What is needed:
Reproduce each of the rows below word for word, leaving out the pictures.

Begin Exercise materials

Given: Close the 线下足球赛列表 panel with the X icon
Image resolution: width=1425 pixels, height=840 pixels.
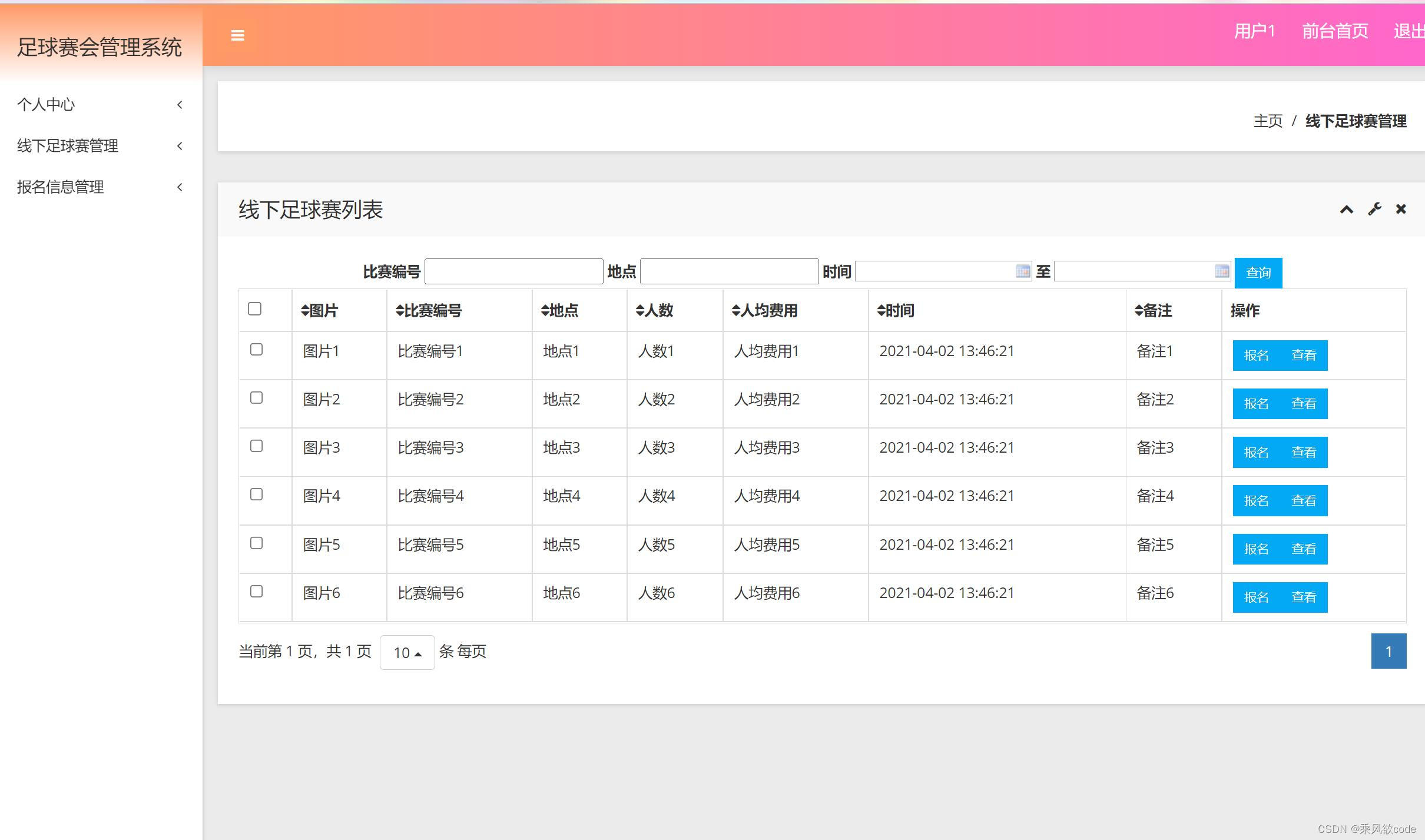Looking at the screenshot, I should pyautogui.click(x=1401, y=210).
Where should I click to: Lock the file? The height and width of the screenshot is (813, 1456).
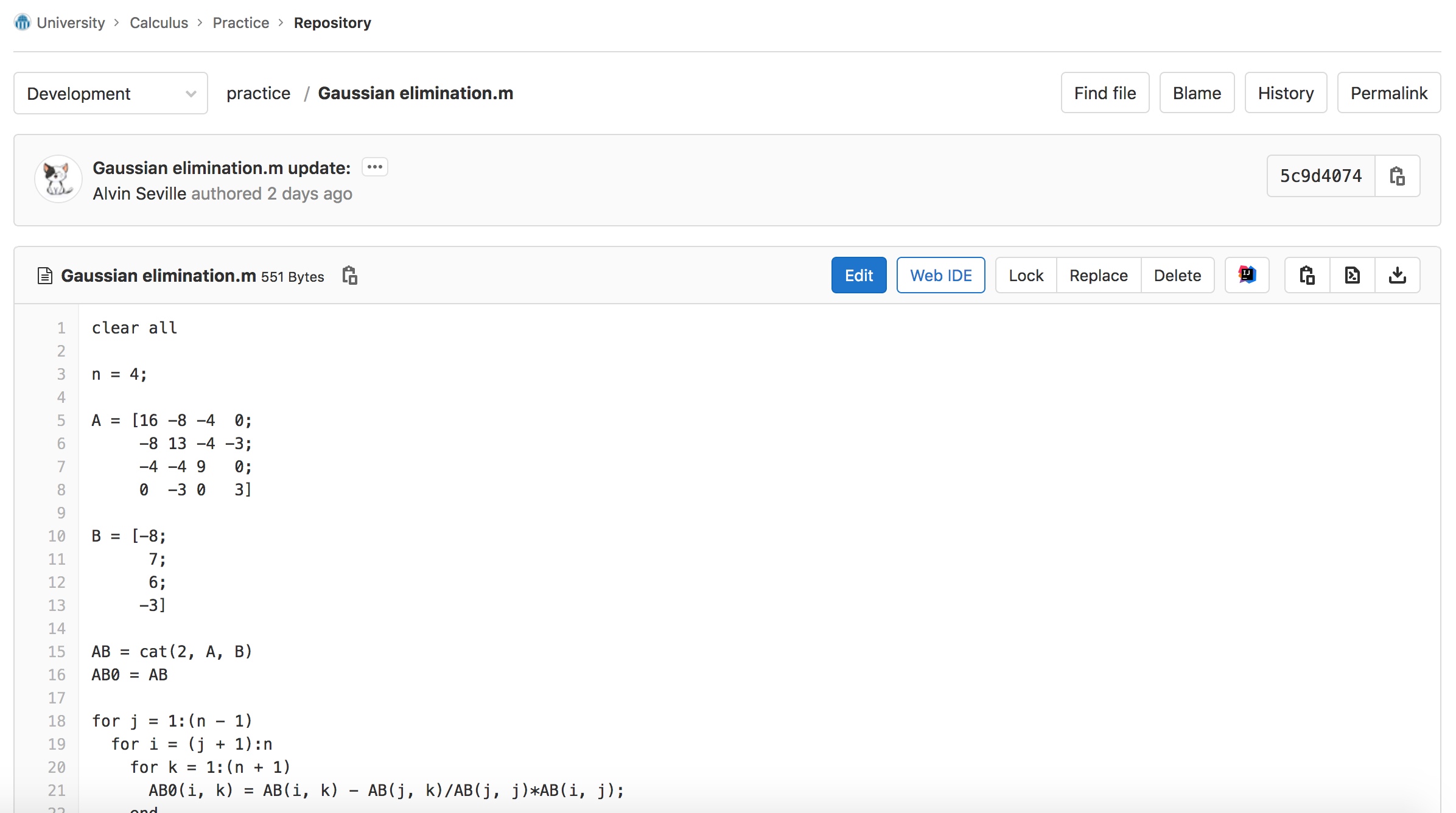pyautogui.click(x=1026, y=275)
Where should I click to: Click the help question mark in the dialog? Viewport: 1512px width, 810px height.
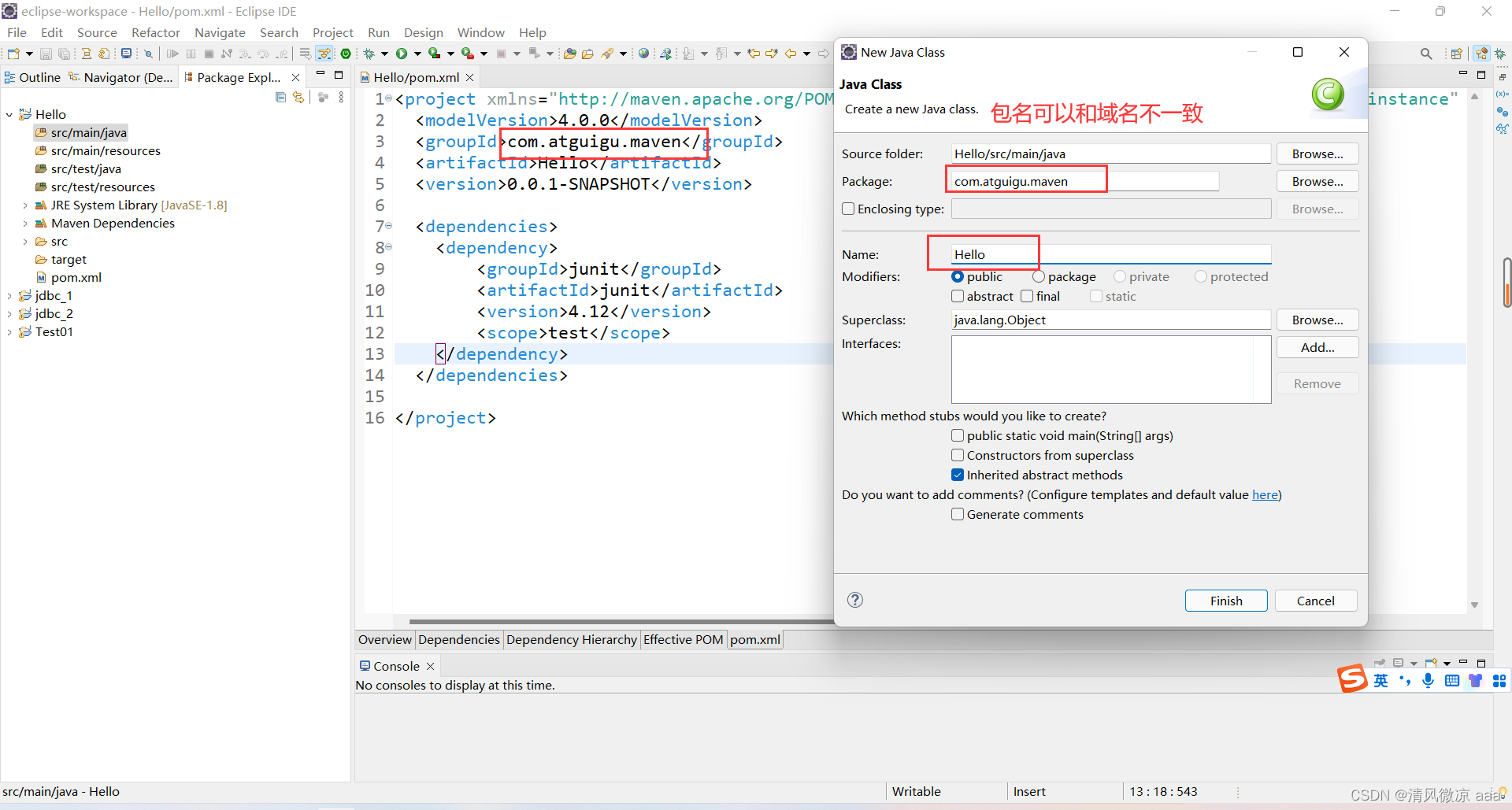point(854,600)
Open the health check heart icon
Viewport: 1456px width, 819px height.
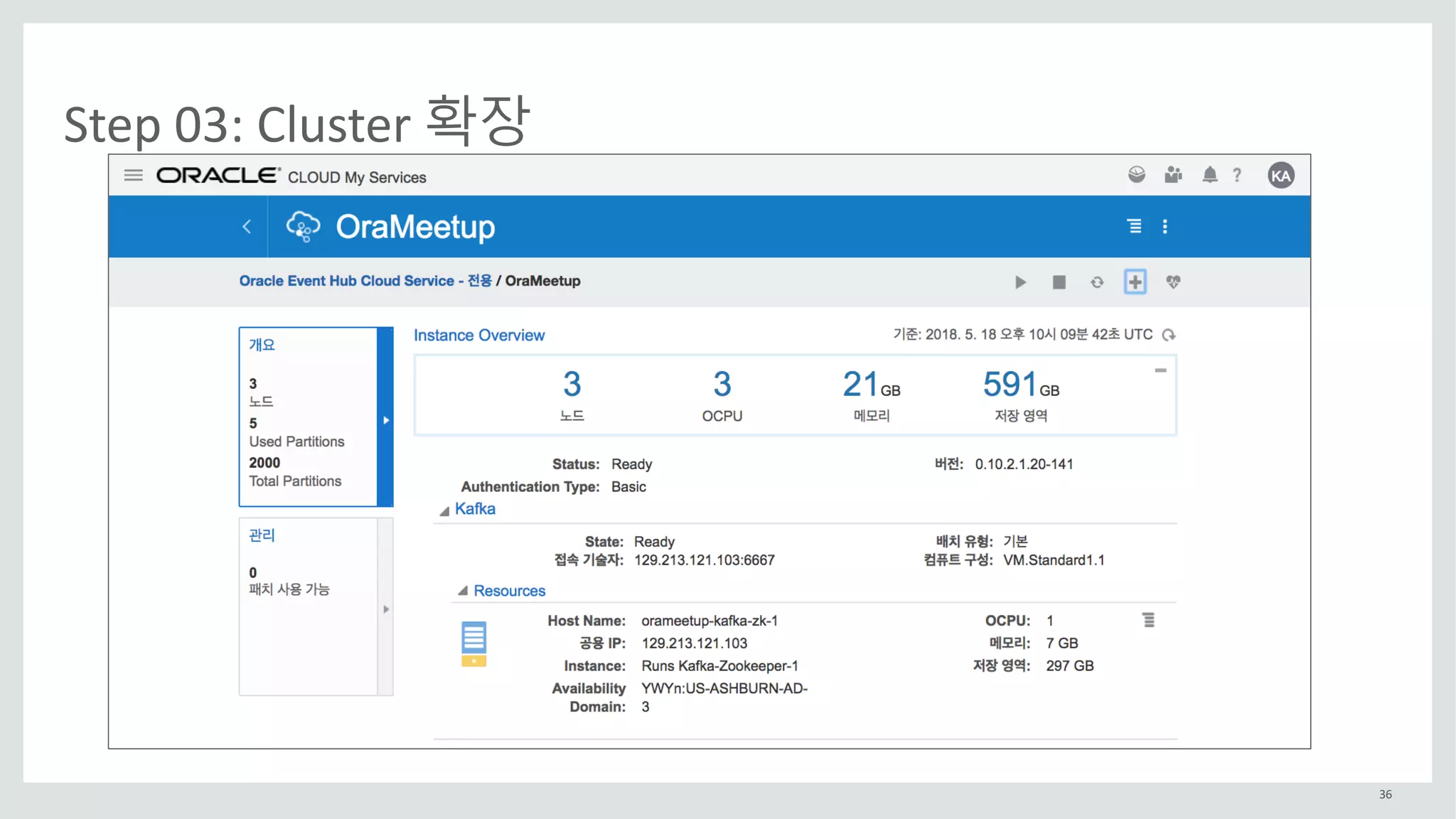point(1173,282)
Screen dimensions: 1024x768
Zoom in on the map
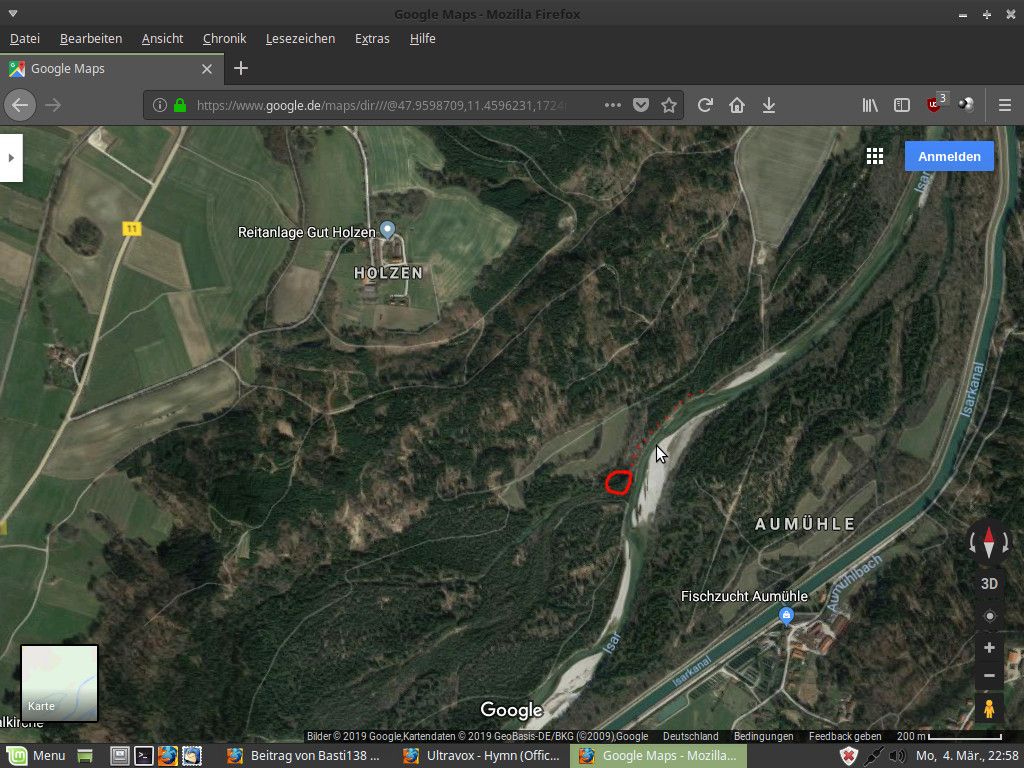(x=989, y=647)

End Exercise materials

Answer for the task:
Given: Close the 线下足球赛列表 panel with the X icon
Image resolution: width=1425 pixels, height=840 pixels.
Looking at the screenshot, I should pyautogui.click(x=1401, y=210).
Where should I click to: Lock the file? The height and width of the screenshot is (813, 1456).
pyautogui.click(x=1026, y=275)
Where should I click to: Click the help question mark in the dialog? Viewport: 1512px width, 810px height.
point(854,600)
Open the health check heart icon
Viewport: 1456px width, 819px height.
point(1173,282)
Screen dimensions: 1024x768
Zoom in on the map
(x=989, y=647)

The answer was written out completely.